Hi all!
After I got penalized by google I found out the following:

A have a page:
exapmle.com/example = node/123

I change this url in my browser and submit:
exapmle.com/ëxample
exapmle.com/exämple
exapmle.com/examplë

and I open the same page again and again with all those urls!

All the variations of the non asc-ii characters in the url are opening the same page - which leads to duplicate content.

http://drupal.org/project/issues/pathauto

has the following duplicate urls with non asc-ii character variations:

http://drupal.org/project/issues/p%C3%A4th%C3%A4uto
http://drupal.org/project/issues/patha%C3%BCto
http://drupal.org/project/issues/pathaut%C3%B6

i have pathauto, pathredirect and global redirect modules installed. All modules are up to date. Drupal-5.10.

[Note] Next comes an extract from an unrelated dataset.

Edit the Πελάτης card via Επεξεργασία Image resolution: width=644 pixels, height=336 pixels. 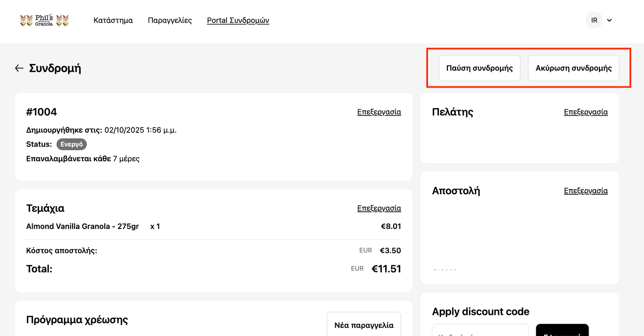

Is there anyone with similar problem (except drupal.org and me:)?
Thanks!

Comments

odisei’s picture

Anyone please?

greggles’s picture

Project: Pathauto » Drupal core
Version: 5.x-2.3 » 7.x-dev
Component: I18n stuff » menu system
Priority: Critical » Normal

IMO, this is not a pathauto "problem" but a core path/menu system bug.

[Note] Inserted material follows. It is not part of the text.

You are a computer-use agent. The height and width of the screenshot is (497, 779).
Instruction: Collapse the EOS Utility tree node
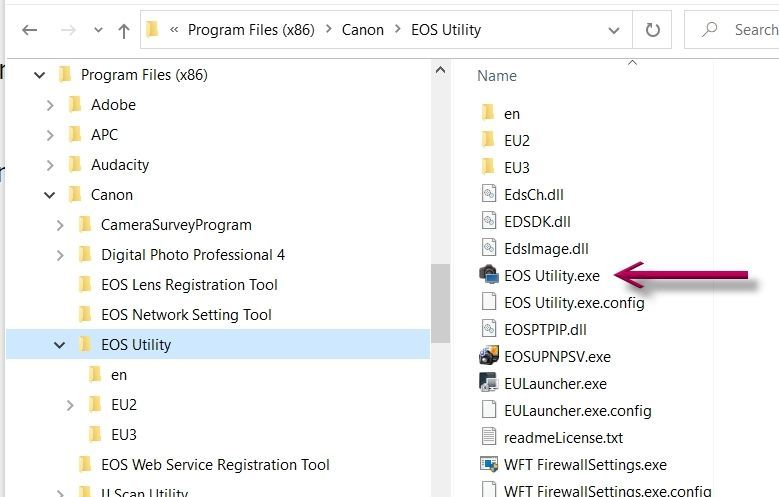click(x=60, y=345)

I confirmed that this duplicate content issue is still present in 6.x and so I assume also 7.x. It should ideally be fixed there first and then backported as appropriate.

odisei’s picture

Thanks man for your reply.
I really appreciate it very much.
After some further testing, I found out that this strange behavior occurs even on google pack download page. Check it out @
http://pack.google.com/intl/en/pack_installer.html?nopers

and the variations

http://pack.google.com/intl/en/pack_installer.html?n%F6pers
http://pack.google.com/intl/en/pack_installer.html?nop%EBrs
http://pack.google.com/intl/en/pack_installer.html?noper%9A

BUT, when I try to change chars BEFORE the "?" in the url, it throws a page not found error.
http://pack.google.com/intl/en/p%C3%A4ck_installer.html?nopers

Maybe it isn't Drupal error after all?
Or maybe even Google switched to Drupal?!? :)))

R.Muilwijk’s picture

I have been looking into this problem and it is still valid for drupal 7. How come this query (pulled it from query log):
SELECT * FROM menu_router WHERE path IN ('admin/appearance/üpdate', 'admin/appearance/%', 'admin/%/üpdate', 'admin/appearance', 'admin/%', 'admin') ORDER BY fit DESC LIMIT 0, 1

returns:
admin/appeareance/update

DamZ helped me out on IRC letting me know about the case sensitivity of the utf8_general_ci that was used on my install. What is a proper fix to get this right?

R.Muilwijk’s picture

EDIT: Thought I found a solution but it was not correct, removed.

1kenthomas’s picture

An IRC user in .hu with nick 'bence__' dropped in #drupal-consultants and offered a vague bounty "to solve this problem" earlier today, then dropped offline.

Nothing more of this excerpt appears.